>>>>>
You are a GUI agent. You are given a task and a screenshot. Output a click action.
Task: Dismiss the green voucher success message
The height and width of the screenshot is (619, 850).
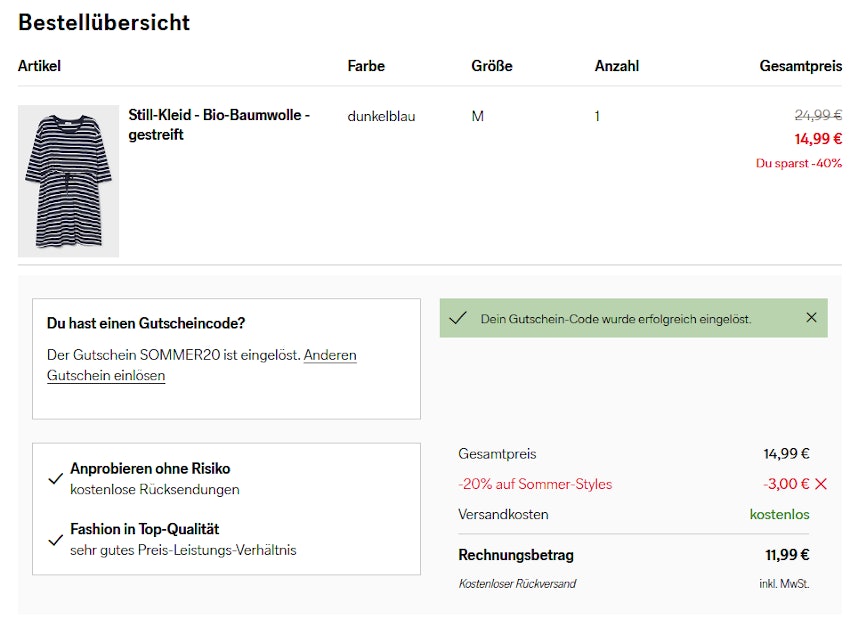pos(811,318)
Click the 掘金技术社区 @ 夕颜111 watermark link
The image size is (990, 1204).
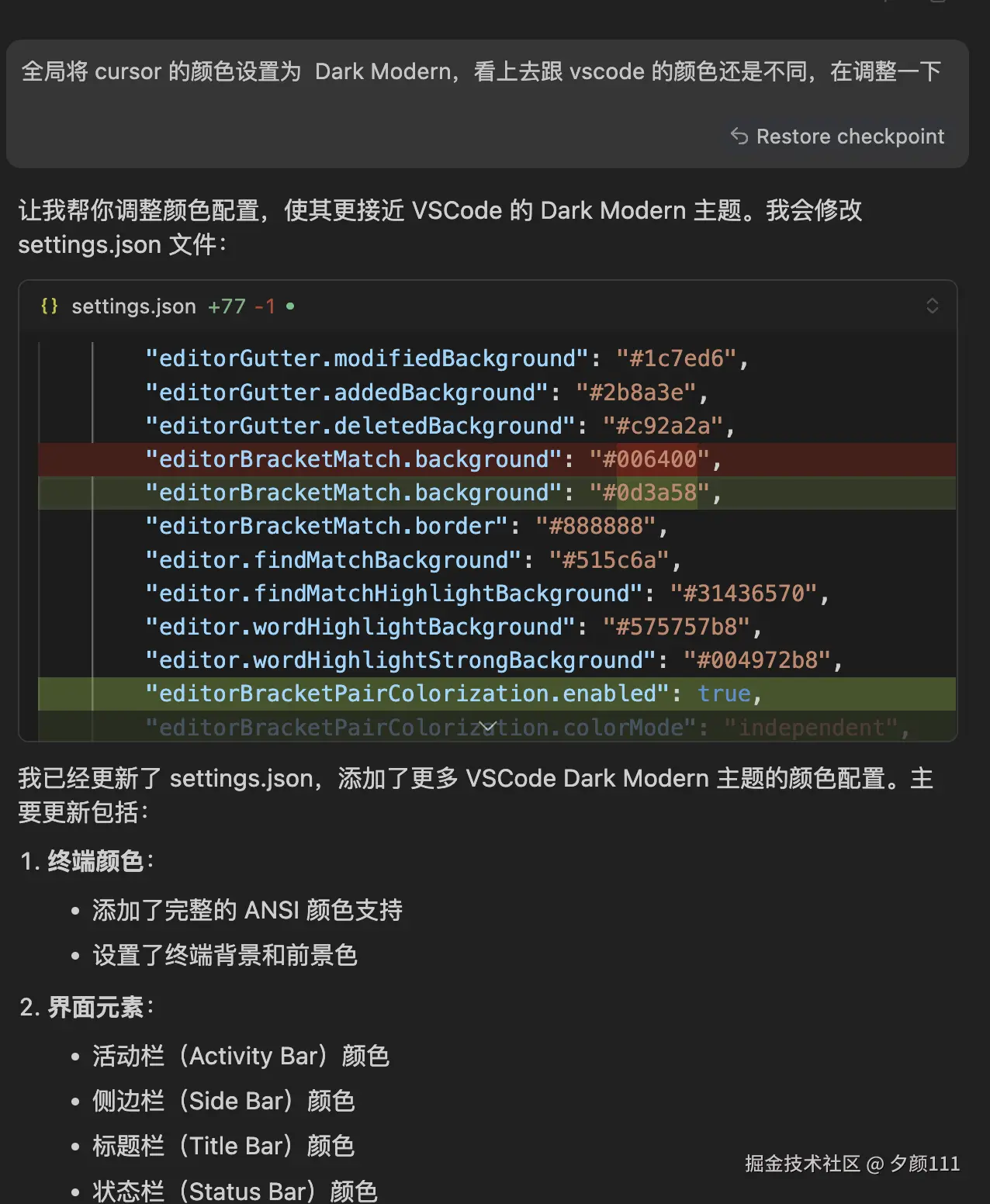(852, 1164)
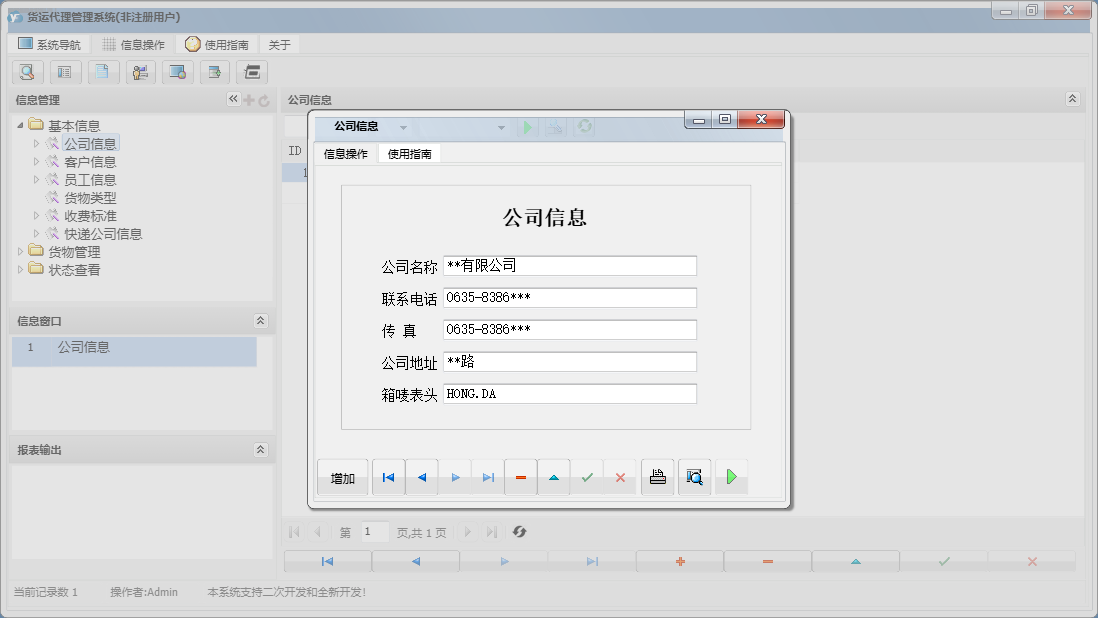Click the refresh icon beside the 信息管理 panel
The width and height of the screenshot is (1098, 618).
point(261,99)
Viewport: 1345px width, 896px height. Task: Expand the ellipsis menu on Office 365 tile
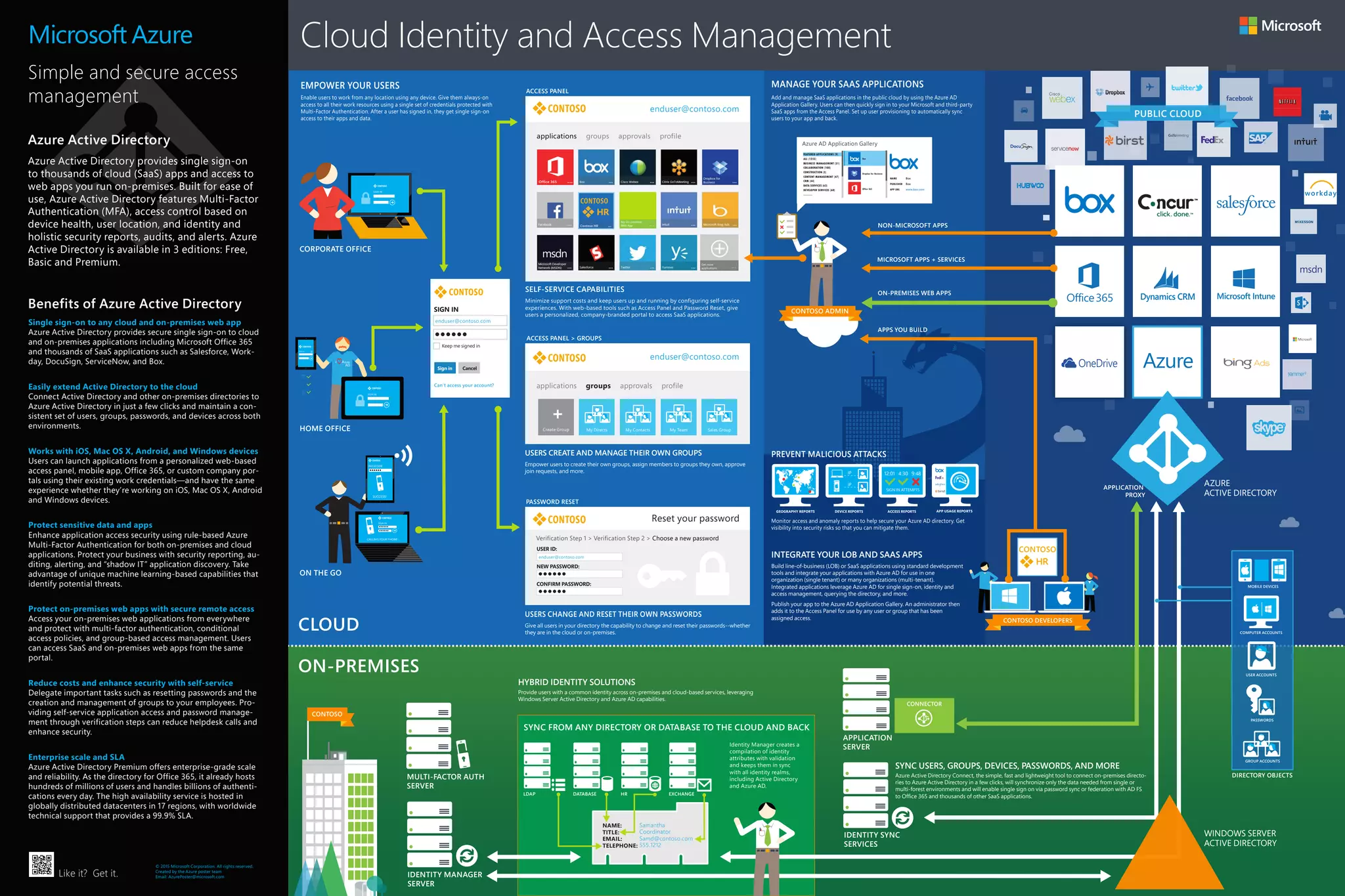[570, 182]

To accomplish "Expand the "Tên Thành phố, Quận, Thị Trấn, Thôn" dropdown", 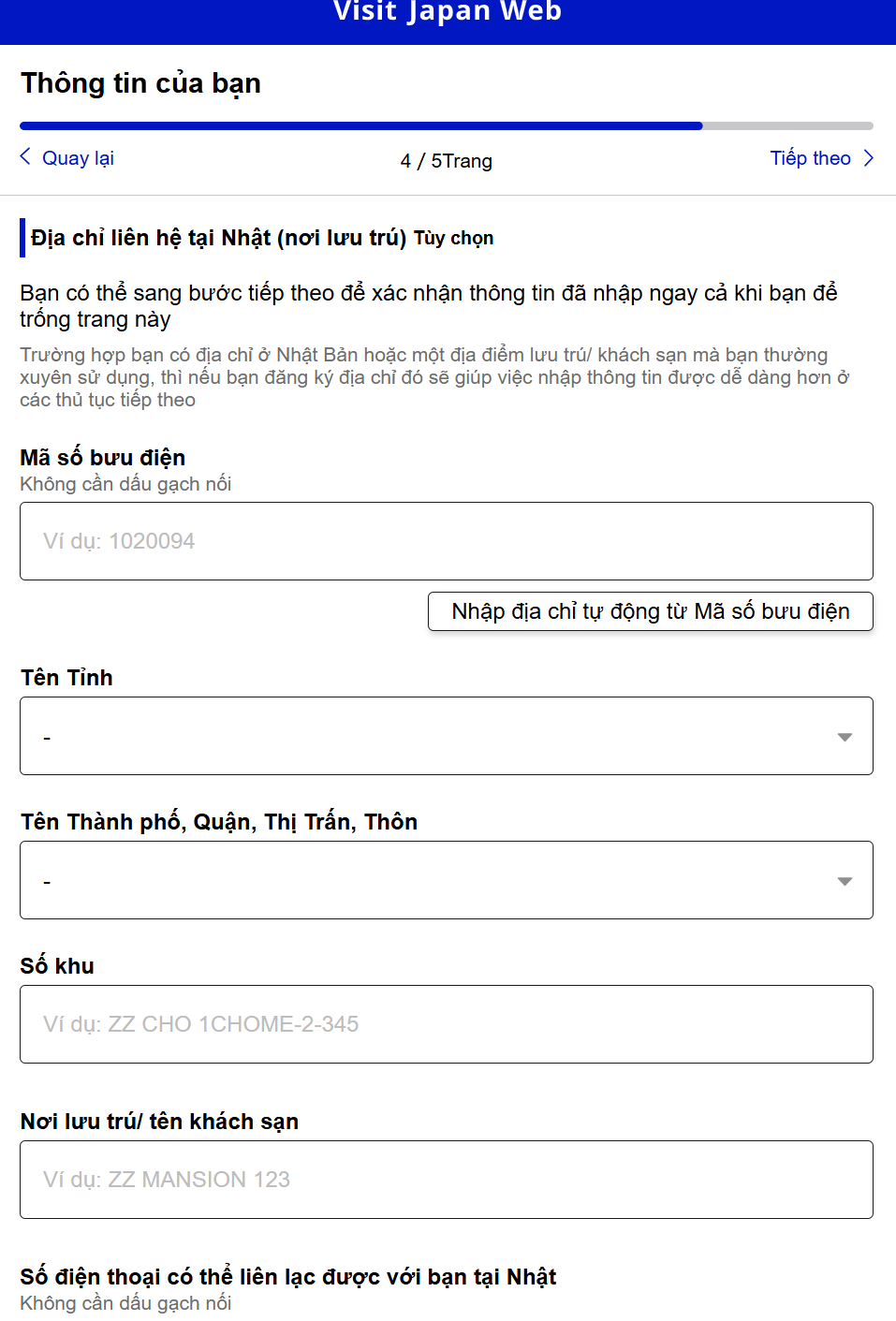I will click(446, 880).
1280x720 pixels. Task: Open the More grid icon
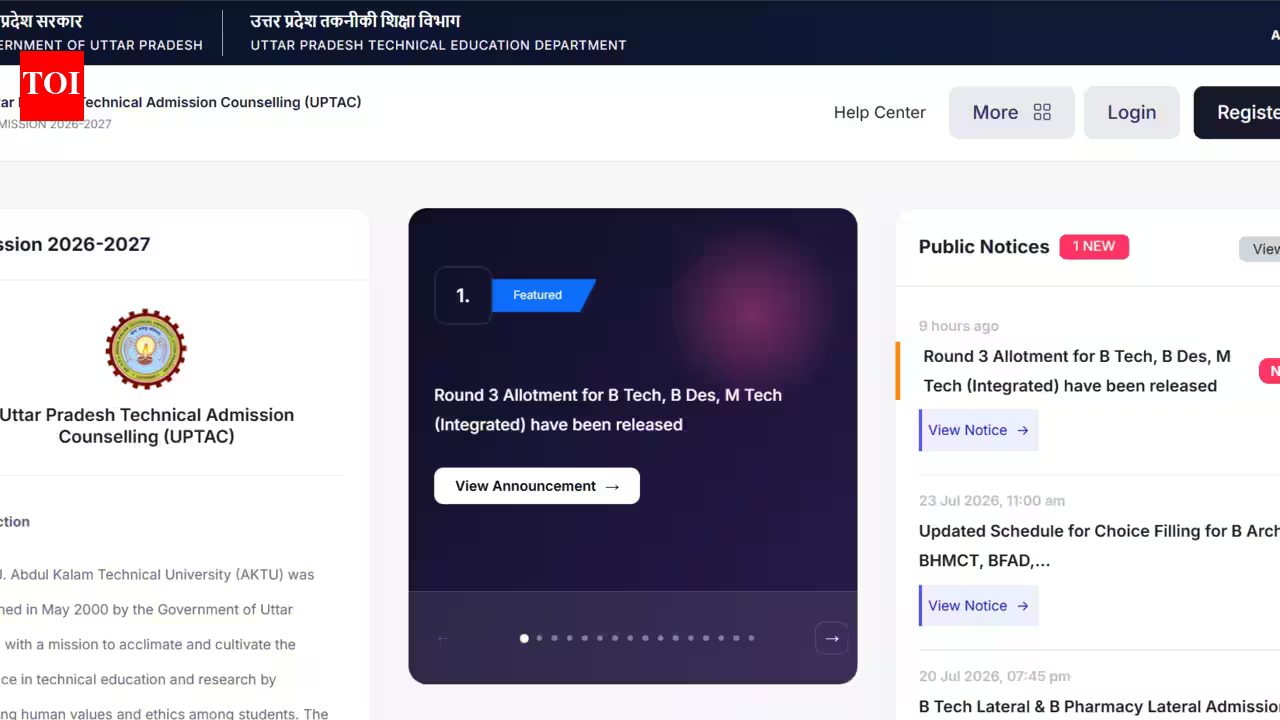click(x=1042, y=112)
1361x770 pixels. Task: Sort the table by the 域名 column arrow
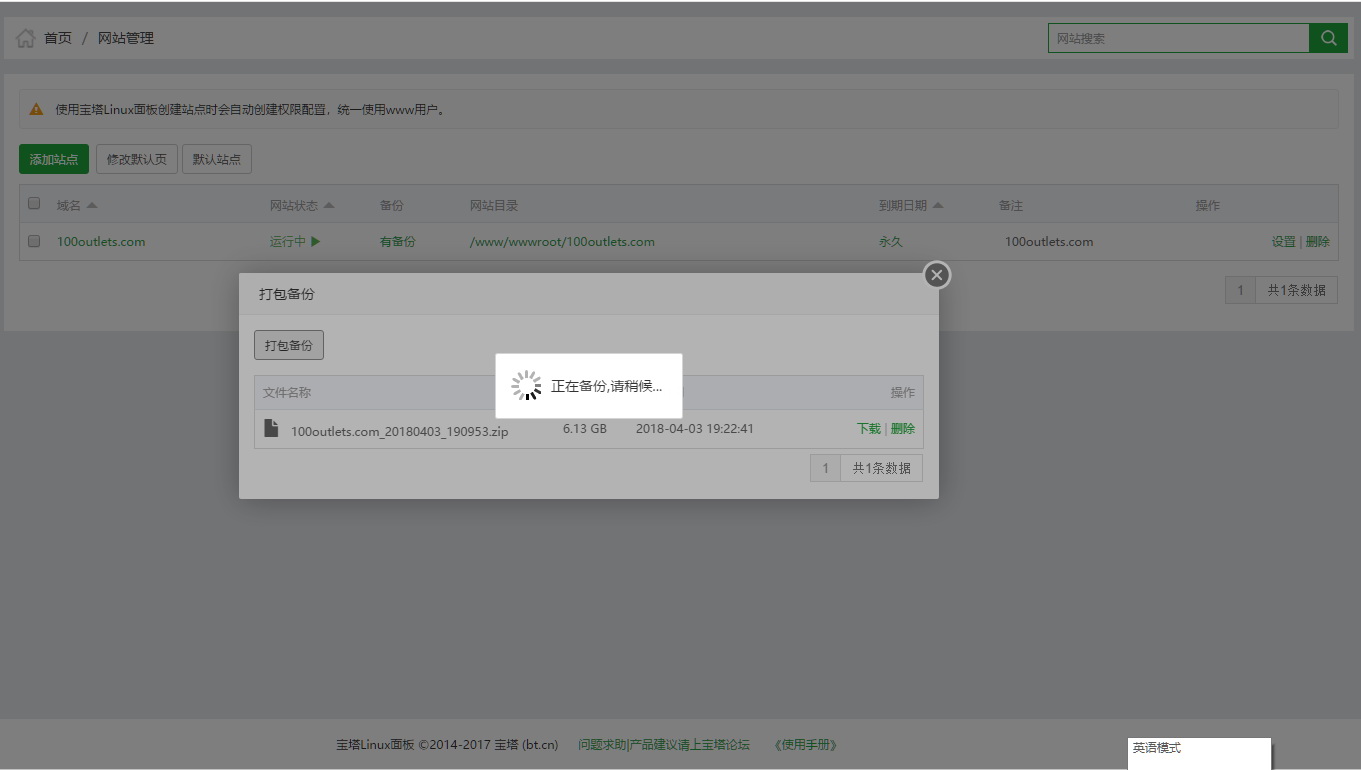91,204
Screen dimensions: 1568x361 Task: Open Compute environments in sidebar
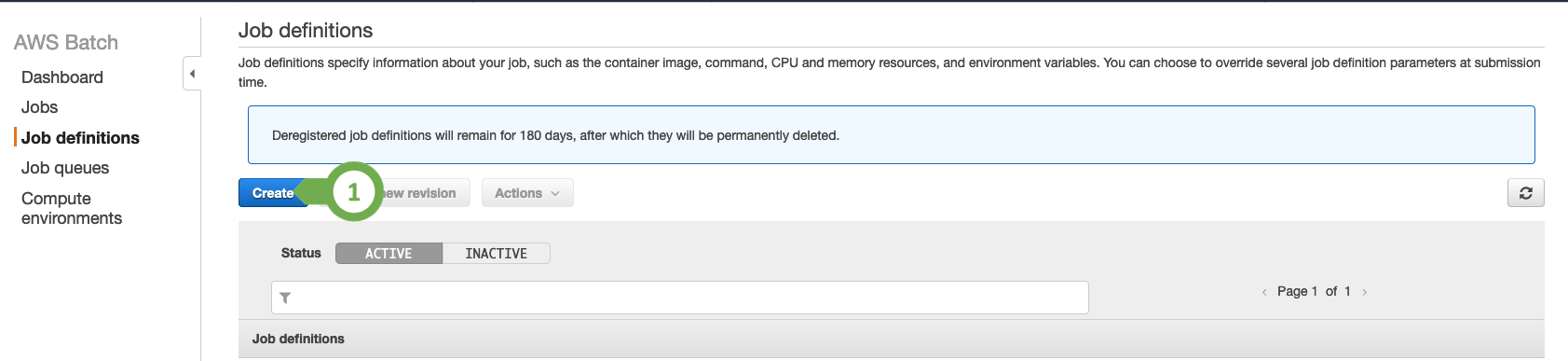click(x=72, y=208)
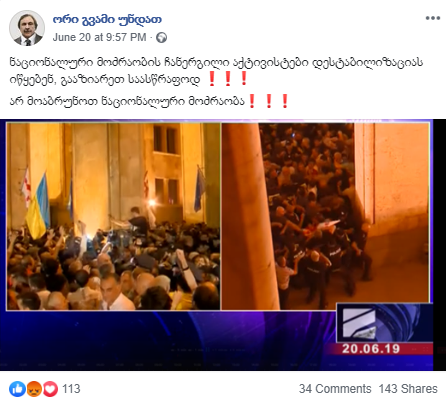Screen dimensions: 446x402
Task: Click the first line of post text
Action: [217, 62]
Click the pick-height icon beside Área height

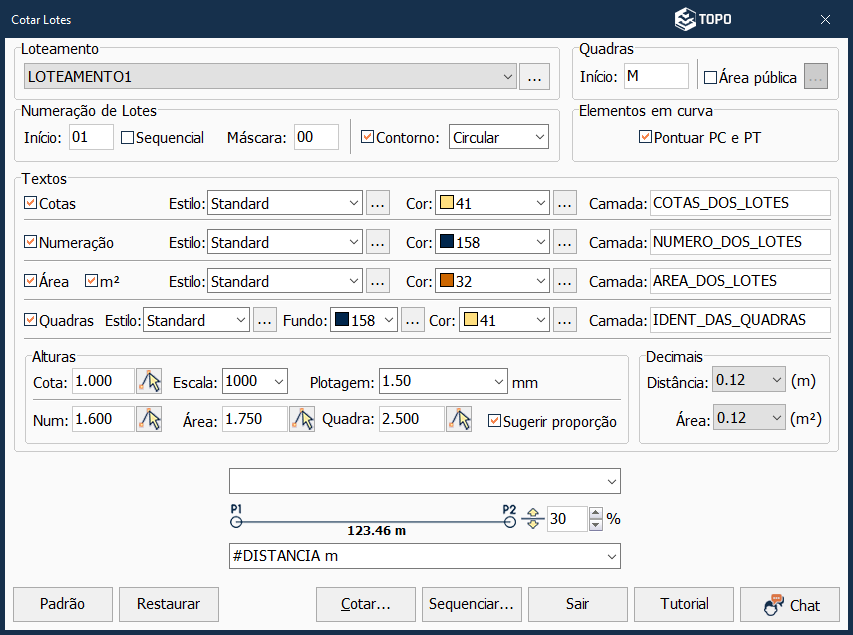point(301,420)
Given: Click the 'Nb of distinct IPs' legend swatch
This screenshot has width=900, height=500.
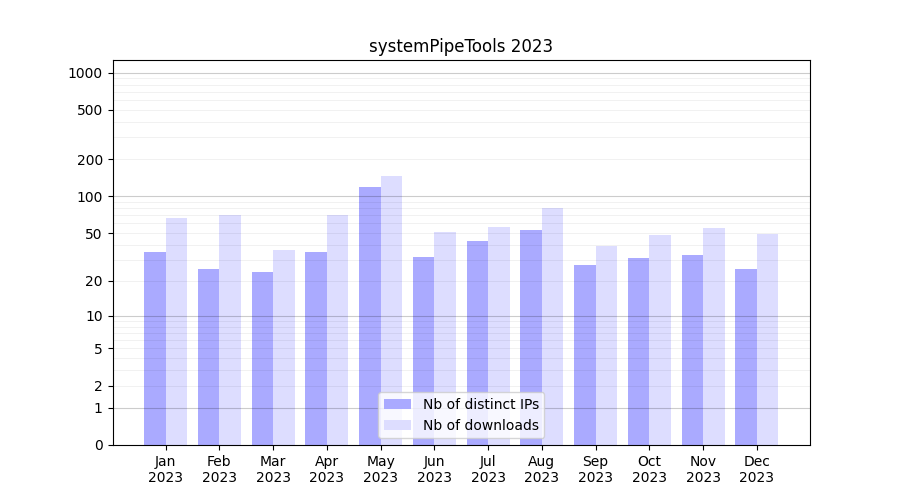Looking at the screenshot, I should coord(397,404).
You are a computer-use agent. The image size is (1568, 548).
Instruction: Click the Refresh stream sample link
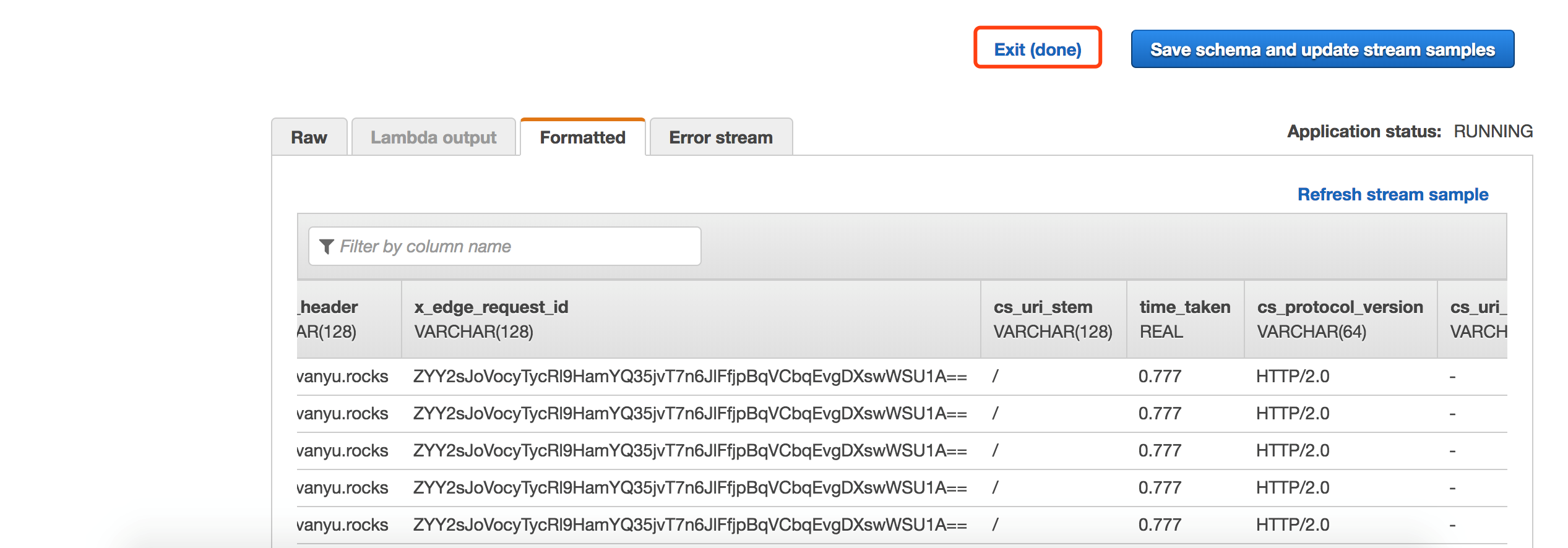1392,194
<<<<<
Task statement: Copy the records again word for word, starting at the line that contains "Screen dimensions: 1568x361" and ending with the last line of the records. Leave the pictures out.

Result for this exercise:
Screen dimensions: 1568x361 Task: Open Compute environments in sidebar
click(x=72, y=208)
Screen dimensions: 446x402
Task: Click the first line of post text
Action: [217, 62]
Click the pick-height icon beside Área height

point(301,420)
Given: Click the 'Nb of distinct IPs' legend swatch
This screenshot has width=900, height=500.
Looking at the screenshot, I should coord(397,404).
You are a computer-use agent. The image size is (1568, 548).
Instruction: Click the Refresh stream sample link
1392,194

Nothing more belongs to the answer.